Pair programming is certainly the least adopted of the Extreme Programming practices. Given the overwhelming success of the other practices advocated by Kent Beck in “Extreme Programming Explained”—unit testing, planning from user stories, continuous integration and dramatically shorter release cycles—the failure of pair programming to become a standard is notable.
Lately, my colleague Carlos Lima and I have been experimenting with remote pair programming. Remote pair programming is especially interesting, as more and more teams have at least some developers working remotely. Since I live in Hawaii and Carlos in Brazil, remote development for our clients is a given.
Not to sound immodest, but Carlos and I are both very effective solo developers and there’s no danger that one of us will feel they are “carrying” the other.

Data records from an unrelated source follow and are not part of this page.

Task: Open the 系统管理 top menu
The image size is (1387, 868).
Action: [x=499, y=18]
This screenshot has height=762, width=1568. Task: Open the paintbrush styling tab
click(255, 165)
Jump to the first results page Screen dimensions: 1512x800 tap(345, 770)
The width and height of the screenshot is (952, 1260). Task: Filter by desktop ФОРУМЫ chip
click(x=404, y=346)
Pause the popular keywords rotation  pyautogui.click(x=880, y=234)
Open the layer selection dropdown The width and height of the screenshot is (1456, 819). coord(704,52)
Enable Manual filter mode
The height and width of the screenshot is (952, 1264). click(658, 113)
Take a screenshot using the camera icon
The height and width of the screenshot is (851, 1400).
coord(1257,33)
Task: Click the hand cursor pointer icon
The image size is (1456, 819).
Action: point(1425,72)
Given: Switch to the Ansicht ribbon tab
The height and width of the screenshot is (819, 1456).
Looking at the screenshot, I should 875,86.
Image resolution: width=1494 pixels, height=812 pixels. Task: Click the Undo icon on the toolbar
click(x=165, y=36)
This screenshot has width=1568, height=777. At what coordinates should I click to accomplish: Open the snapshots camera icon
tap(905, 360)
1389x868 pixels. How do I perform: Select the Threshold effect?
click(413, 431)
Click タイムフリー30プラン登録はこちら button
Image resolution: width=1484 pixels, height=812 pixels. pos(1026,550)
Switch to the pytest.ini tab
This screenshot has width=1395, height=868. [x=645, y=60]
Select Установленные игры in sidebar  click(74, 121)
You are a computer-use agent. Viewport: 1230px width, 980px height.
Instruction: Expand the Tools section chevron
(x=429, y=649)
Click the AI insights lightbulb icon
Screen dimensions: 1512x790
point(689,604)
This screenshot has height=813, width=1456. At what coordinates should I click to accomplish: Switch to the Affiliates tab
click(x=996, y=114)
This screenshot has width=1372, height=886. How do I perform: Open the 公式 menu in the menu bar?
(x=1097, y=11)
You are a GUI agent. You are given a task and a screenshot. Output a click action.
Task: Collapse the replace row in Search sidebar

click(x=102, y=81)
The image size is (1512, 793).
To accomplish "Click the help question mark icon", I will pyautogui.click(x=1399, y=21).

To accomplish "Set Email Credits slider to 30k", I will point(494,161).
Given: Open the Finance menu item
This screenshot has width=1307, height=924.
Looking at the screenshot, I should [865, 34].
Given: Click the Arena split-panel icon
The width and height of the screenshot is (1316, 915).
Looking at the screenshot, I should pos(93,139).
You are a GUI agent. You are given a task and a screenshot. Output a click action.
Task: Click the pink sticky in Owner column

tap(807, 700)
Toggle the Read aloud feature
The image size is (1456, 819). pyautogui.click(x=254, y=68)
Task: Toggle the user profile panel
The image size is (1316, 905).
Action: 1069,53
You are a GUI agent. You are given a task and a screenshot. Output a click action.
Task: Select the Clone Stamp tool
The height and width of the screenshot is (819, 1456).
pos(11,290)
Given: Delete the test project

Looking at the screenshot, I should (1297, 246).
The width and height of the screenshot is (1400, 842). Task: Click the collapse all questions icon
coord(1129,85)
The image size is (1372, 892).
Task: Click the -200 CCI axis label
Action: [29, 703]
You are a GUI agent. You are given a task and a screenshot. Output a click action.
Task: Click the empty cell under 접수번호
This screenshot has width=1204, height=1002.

As a matter of fact, the opposite turns out to be true; one of the immediate frustrations with pair programming is that you’re walking the path differently than you would alone.
We were frustrated by the immaturity of tools specifically designed for remote pairing. We could not find any solutions for using Visual Studio or JetBrains’ IDEs together, and NetBeans appears to have dropped its collaboration features. We used Eclipse’s Saros project for a few days, but ultimately dropped it in the face of stability issues (the only thing worse than working with an unstable environment is working with two of them and endlessly repeating over Skype “Did you get that?” or “Hold on, my system froze.”). We also tried Mozilla’s Bespin, but while it has promise, we didn’t think it was yet a viable choice for actual development.
In the end, we dropped back to “the simplest thing that could possibly work,” and shared a screen with VNC while talking over Skype. VNC is available on all modern operating systems and allows for remote control of the screen and mouse. While it’s not nearly as “cool” as Saros’ or Bespin’s multiple cursors and simultaneous editing, VNC is pretty darn bulletproof.
The biggest problem with VNC was that, for both performance and coordination issues, we ended up using a viewport that was a fraction of our monitors’ capabilities. Once you get used to having three monitors, programming at 1024×768 feels like you’re peering down an arthroscope. While using Saros, on the other hand, we could set up our own IDEs as we liked, jump out to our own Internet browsers to Google for answers, and even briefly pair program while communicating over IM instead of Skype.